Page text:
78443 Views 1049 Replies 50 Participants Last post by  jesselee20040
I have a build thread, but I'll probably get more insight in this section- this will only be the SFA part of my truck rebuild.

Here is the other thread- I'm not going to bother posting SFA stuff in there now.


Here is the blank slate for the 1987 Wagoneer front and 1994 Isuzu Rodeo rear. I'm going to run 35x12.5R15 BFG KM2 tires and keep the 4.30 gear ratio and Trac-lok limited slip front and back. I plan to use an astro steering box with a wagoneer pitman arm, but I'm not going to know for sure until I mount the front axle.

The Rodeo dana44 seems to be in good shape, even the brake pads look brand new, I think I will be OK to just clean it up and re-grease/lube everything and paint it before putting it in.

(Rows showing where targets appear)
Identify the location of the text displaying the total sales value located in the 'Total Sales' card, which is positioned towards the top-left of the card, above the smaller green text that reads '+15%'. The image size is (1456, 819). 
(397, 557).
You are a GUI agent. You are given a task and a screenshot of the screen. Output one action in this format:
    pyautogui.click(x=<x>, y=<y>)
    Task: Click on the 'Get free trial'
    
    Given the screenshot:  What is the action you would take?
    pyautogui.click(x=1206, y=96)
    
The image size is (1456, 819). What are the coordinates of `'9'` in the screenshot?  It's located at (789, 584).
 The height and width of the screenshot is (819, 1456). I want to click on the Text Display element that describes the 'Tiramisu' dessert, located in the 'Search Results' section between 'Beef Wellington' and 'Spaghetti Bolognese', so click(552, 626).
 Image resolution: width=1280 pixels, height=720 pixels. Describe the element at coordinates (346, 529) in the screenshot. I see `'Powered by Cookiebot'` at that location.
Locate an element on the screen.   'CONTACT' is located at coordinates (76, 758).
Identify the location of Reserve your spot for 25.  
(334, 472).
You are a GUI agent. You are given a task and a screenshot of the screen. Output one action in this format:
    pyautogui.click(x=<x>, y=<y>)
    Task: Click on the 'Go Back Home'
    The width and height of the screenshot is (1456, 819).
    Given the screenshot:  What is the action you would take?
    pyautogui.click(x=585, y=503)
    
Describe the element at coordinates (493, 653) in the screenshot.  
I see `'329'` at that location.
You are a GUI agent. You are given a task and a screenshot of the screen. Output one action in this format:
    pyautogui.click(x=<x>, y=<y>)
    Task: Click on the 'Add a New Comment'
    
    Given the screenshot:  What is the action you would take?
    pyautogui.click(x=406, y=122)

Given exercise: Copy out the entire forum post about the truck rebuild, word for word.

Solution for this task:
78443 Views 1049 Replies 50 Participants Last post by  jesselee20040
I have a build thread, but I'll probably get more insight in this section- this will only be the SFA part of my truck rebuild.

Here is the other thread- I'm not going to bother posting SFA stuff in there now.


Here is the blank slate for the 1987 Wagoneer front and 1994 Isuzu Rodeo rear. I'm going to run 35x12.5R15 BFG KM2 tires and keep the 4.30 gear ratio and Trac-lok limited slip front and back. I plan to use an astro steering box with a wagoneer pitman arm, but I'm not going to know for sure until I mount the front axle.

The Rodeo dana44 seems to be in good shape, even the brake pads look brand new, I think I will be OK to just clean it up and re-grease/lube everything and paint it before putting it in.